Repeat all the lines below exactly, but omit the pictures.
******
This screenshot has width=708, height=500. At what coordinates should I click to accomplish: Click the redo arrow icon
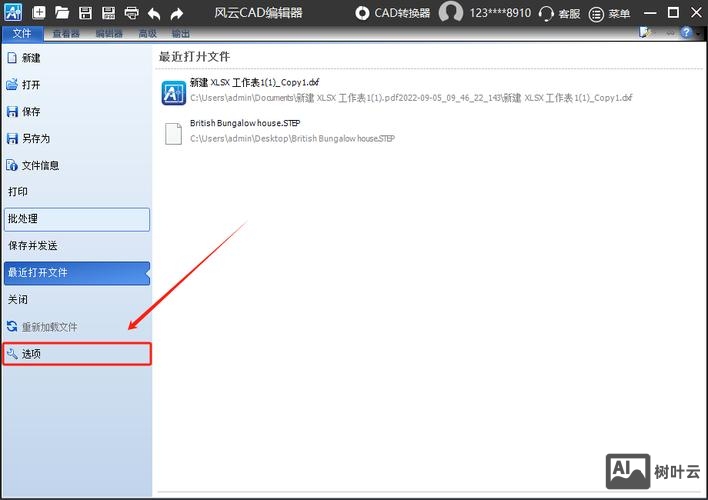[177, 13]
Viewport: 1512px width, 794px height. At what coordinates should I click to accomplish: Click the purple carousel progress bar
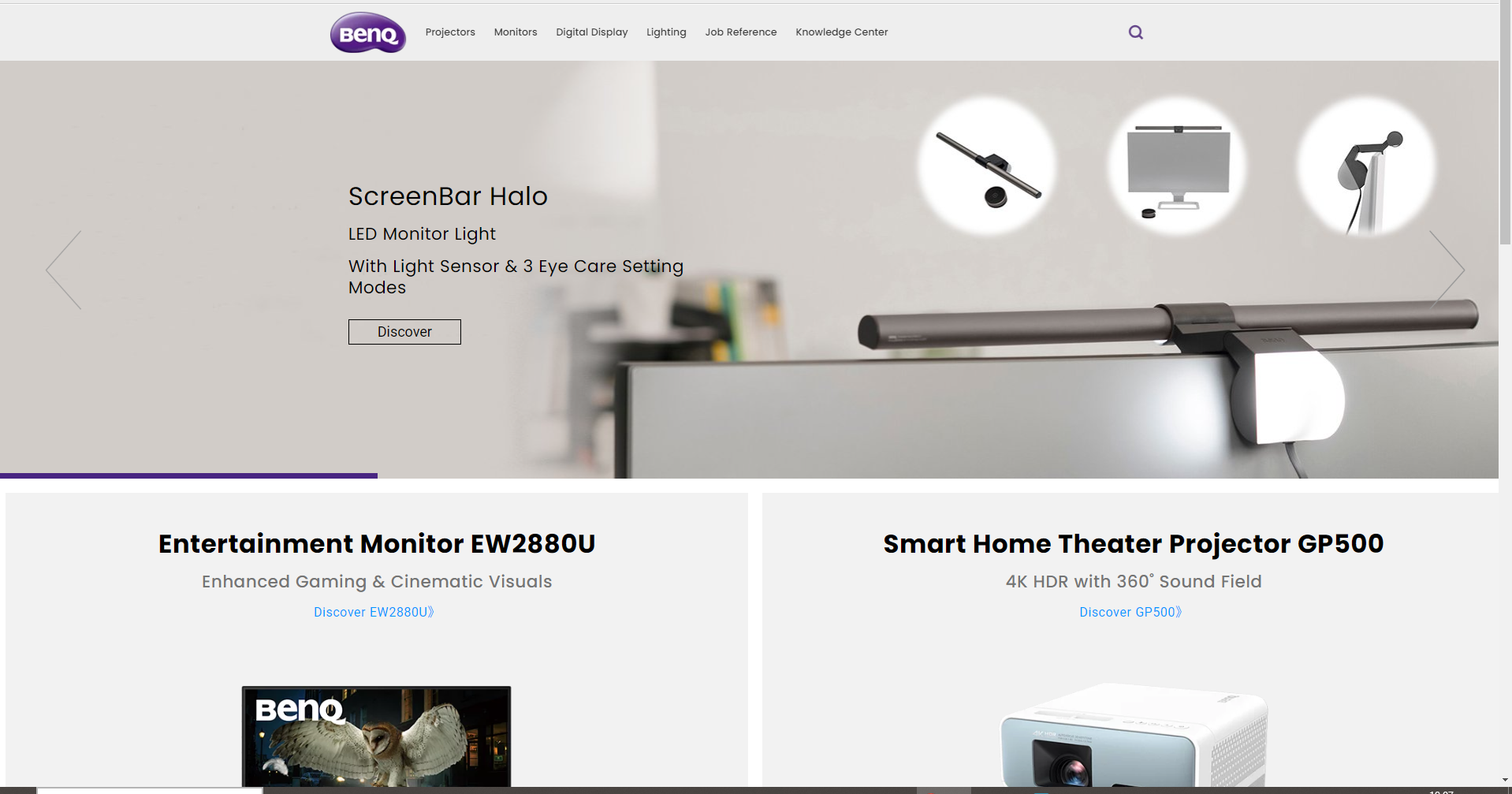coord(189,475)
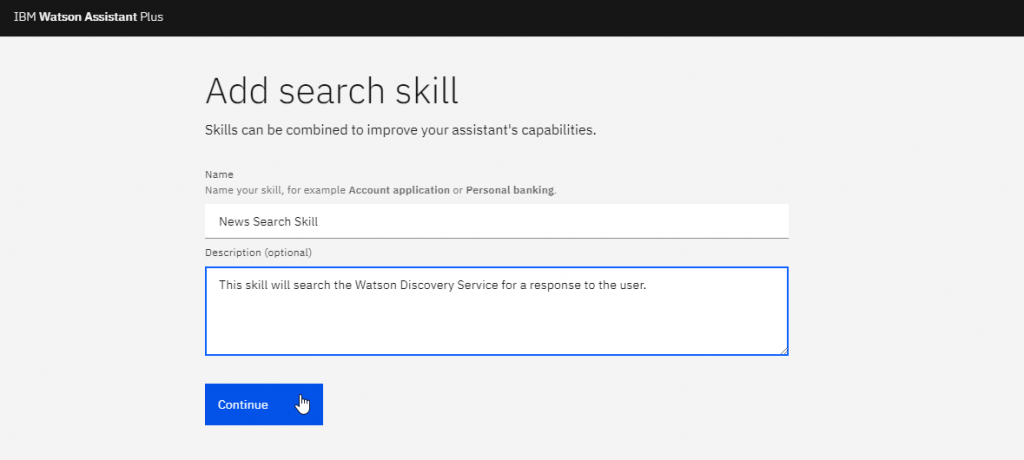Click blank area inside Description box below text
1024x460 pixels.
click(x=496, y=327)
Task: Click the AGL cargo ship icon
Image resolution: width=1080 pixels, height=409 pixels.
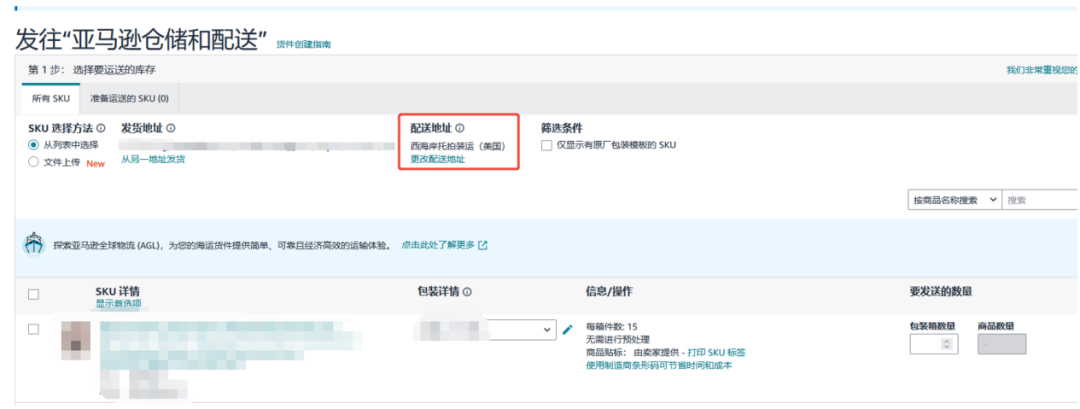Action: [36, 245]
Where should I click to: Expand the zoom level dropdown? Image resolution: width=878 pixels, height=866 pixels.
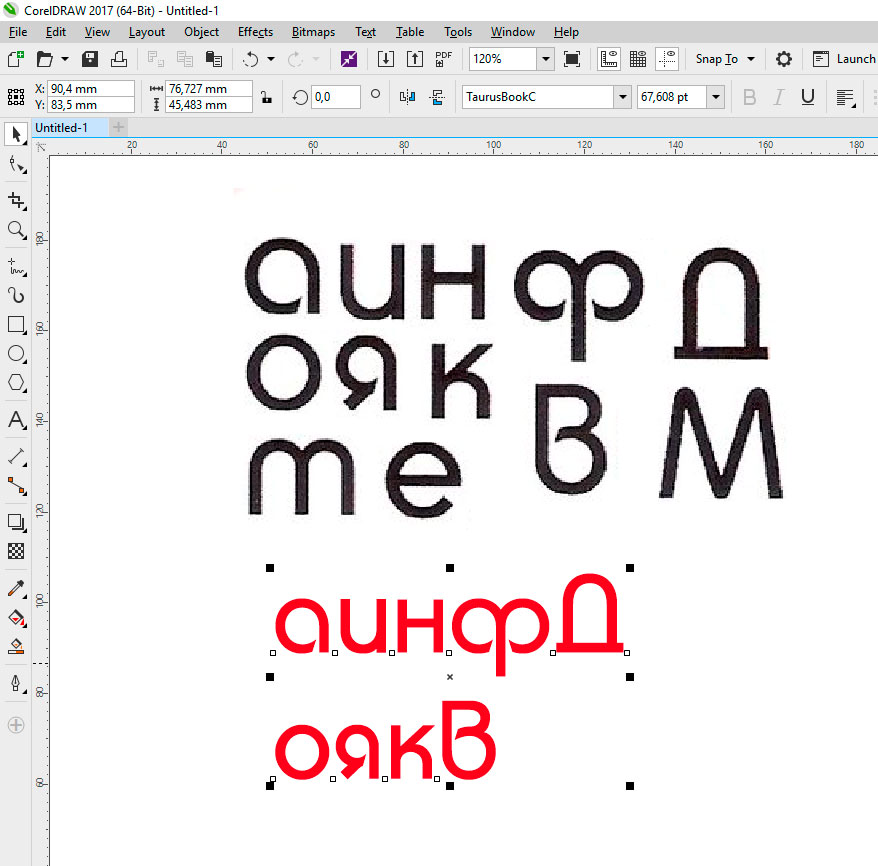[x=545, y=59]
******
### Exercise result
This screenshot has width=708, height=500. At what coordinates should I click to accomplish: Click the redo arrow icon
[177, 13]
Viewport: 1512px width, 794px height. At what coordinates should I click to accomplish: Click the purple carousel progress bar
coord(189,475)
Click blank area inside Description box below text
1024x460 pixels.
click(x=496, y=327)
Task: Click the AGL cargo ship icon
Image resolution: width=1080 pixels, height=409 pixels.
Action: [36, 245]
Where should I click to: Expand the zoom level dropdown? Image resolution: width=878 pixels, height=866 pixels.
[x=545, y=59]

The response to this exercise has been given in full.